Among other things, Kunstler explained why having to walk to work along an elevated freeway—traffic roaring, grimy rainwater dripping and gushing on days, well, like today—would cause me to feel sluggish and often-times depressed. But it also explained why it’s hard not to feel so much better when, for example, we make time to visit the Duncan Garden or the nearby Nishinomiya Tsutakawa Japanese Garden in Manito Park. The aesthetics of environment were more important than I realized, and Kunstler described this in ways that were as insightful as they were indicting and entertaining.
I had several reasons for writing my recent book, Beautiful Wounds, which rests heavily on photography. Early on in my treks I had to challenge myself to change my attitude about being alone in stark terrain. It was a way to confront the loneliness that was eating away at my heart. Whether that long process made me a better person is for others to decide. But I know it made me a better photographer in that the sojourn with camera required patience and creativity, which is hard to come by when you’re feeling anxious and despondent. It helped me open my eyes to the beauty that resides in natural austerity if you have the patience to wander and explore.
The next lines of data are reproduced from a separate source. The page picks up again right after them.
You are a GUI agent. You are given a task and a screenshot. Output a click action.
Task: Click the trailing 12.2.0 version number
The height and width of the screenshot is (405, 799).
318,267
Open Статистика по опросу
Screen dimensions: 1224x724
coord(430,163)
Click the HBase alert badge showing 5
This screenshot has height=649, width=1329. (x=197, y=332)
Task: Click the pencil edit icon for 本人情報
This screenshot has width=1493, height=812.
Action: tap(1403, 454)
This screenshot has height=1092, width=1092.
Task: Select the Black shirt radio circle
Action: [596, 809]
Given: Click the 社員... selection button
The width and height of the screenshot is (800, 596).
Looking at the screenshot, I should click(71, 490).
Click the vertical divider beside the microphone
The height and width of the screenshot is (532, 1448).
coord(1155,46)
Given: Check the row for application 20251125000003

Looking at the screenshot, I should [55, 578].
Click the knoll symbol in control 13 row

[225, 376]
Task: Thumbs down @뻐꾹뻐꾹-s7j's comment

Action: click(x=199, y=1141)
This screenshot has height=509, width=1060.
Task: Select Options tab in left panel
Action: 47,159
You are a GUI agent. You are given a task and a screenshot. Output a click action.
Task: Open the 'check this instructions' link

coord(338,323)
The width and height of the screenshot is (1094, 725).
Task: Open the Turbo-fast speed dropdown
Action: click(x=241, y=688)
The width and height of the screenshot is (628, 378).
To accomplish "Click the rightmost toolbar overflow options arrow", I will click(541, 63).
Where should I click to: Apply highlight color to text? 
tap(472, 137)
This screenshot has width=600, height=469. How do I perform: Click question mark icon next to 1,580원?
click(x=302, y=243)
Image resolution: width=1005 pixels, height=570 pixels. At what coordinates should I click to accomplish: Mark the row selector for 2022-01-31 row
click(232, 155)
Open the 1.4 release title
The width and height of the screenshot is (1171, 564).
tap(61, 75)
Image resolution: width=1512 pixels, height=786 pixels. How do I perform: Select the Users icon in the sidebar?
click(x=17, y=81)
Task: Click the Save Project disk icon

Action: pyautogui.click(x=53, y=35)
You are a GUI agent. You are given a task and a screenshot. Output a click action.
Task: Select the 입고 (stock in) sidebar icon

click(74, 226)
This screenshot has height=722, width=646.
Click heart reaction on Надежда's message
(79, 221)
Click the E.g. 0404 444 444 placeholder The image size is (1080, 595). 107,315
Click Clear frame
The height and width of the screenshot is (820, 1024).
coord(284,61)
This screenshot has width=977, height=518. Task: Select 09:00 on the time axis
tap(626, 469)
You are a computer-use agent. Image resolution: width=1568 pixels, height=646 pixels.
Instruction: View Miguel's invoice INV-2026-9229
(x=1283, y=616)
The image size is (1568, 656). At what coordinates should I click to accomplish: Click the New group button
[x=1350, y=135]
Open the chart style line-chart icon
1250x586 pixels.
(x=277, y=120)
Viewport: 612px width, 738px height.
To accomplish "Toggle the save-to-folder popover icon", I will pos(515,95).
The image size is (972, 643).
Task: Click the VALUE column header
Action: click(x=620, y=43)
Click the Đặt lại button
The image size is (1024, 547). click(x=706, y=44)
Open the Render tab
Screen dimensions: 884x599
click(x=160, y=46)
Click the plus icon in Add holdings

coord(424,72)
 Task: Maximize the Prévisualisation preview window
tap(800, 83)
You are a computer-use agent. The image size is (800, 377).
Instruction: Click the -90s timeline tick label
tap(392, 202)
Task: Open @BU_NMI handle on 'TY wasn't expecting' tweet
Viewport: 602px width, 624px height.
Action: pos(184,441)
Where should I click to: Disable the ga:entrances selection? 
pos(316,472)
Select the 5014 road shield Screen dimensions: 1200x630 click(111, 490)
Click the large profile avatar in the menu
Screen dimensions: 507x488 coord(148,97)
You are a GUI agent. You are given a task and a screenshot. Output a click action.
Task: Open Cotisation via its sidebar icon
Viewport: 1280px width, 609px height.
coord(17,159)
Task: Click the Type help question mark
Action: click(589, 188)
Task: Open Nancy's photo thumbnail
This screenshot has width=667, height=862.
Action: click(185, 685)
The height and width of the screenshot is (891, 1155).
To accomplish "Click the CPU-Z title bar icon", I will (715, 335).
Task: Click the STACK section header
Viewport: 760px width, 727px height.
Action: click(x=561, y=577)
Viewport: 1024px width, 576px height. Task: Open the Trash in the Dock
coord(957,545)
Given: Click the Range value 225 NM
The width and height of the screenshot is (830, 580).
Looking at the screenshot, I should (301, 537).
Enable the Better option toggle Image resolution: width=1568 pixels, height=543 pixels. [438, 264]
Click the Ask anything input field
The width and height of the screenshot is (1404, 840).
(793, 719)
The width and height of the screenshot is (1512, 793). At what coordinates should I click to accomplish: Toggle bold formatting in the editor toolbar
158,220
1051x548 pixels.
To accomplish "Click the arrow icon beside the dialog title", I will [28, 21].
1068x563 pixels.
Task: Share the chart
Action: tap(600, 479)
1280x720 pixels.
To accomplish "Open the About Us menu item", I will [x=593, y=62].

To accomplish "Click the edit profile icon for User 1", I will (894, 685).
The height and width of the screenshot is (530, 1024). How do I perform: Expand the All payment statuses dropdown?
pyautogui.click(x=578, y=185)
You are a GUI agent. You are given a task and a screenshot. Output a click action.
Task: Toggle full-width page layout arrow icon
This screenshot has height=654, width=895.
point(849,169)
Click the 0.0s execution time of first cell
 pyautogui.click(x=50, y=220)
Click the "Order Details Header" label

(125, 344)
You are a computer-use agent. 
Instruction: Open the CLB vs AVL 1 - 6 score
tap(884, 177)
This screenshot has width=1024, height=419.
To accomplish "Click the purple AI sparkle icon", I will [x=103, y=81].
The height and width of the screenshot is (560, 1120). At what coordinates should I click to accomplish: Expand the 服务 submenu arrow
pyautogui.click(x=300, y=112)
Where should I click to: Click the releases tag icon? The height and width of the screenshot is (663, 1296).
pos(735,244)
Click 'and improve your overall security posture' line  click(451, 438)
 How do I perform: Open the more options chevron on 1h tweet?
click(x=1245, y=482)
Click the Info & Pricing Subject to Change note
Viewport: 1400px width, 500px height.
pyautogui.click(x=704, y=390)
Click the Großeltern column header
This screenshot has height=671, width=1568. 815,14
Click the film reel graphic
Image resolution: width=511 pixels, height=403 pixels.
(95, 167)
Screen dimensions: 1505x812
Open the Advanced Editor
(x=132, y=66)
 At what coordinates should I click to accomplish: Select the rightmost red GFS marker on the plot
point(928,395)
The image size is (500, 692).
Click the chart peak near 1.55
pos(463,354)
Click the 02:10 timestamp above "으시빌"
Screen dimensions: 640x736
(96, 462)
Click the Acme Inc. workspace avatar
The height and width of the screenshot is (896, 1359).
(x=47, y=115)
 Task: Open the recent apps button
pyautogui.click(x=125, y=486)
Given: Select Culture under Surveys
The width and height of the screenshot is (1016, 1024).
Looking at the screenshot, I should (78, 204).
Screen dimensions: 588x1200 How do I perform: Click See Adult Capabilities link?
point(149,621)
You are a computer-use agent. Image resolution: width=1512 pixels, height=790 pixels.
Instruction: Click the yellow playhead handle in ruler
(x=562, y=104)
That said, here are some of the images from those outings, with a bit of annotation.
“Three kings”—raw buttes of exposed basalt from the easternmost scabland tract south of Rock Lake in Whitman County. Most times I’ve visited this spot there has been a pair of Red-tail hawks circling over the butte on the right. You can imagine these buttes as the ribs of loess-covered Palouse hills before the Ice Age floods rampaged through here, carrying away countless tons of loess and basalt, and carving out Rock Lake in the process. In the “windows” to the left and between the two smaller buttes you can see “Bretz hills”—surviving Palouse hills that were reshaped with the steeper, prow-shaped slopes facing the direction from which the floodwaters arrived.
Crown of cat-tails on a frozen lake at the Slaven Natural Area south of Spokane, along a scabland tract that feeds into the Turnbull National Wildlife Refuge further west.
Fields near Mt. Hope, WA looking toward Mica Peak and the Idaho mountains to the east.
“Winter at Sprague Lake”—I like the way the sunset is burnished and reflected on the thin ice forming on the lake as the temperature was dropping. It was worth the wait.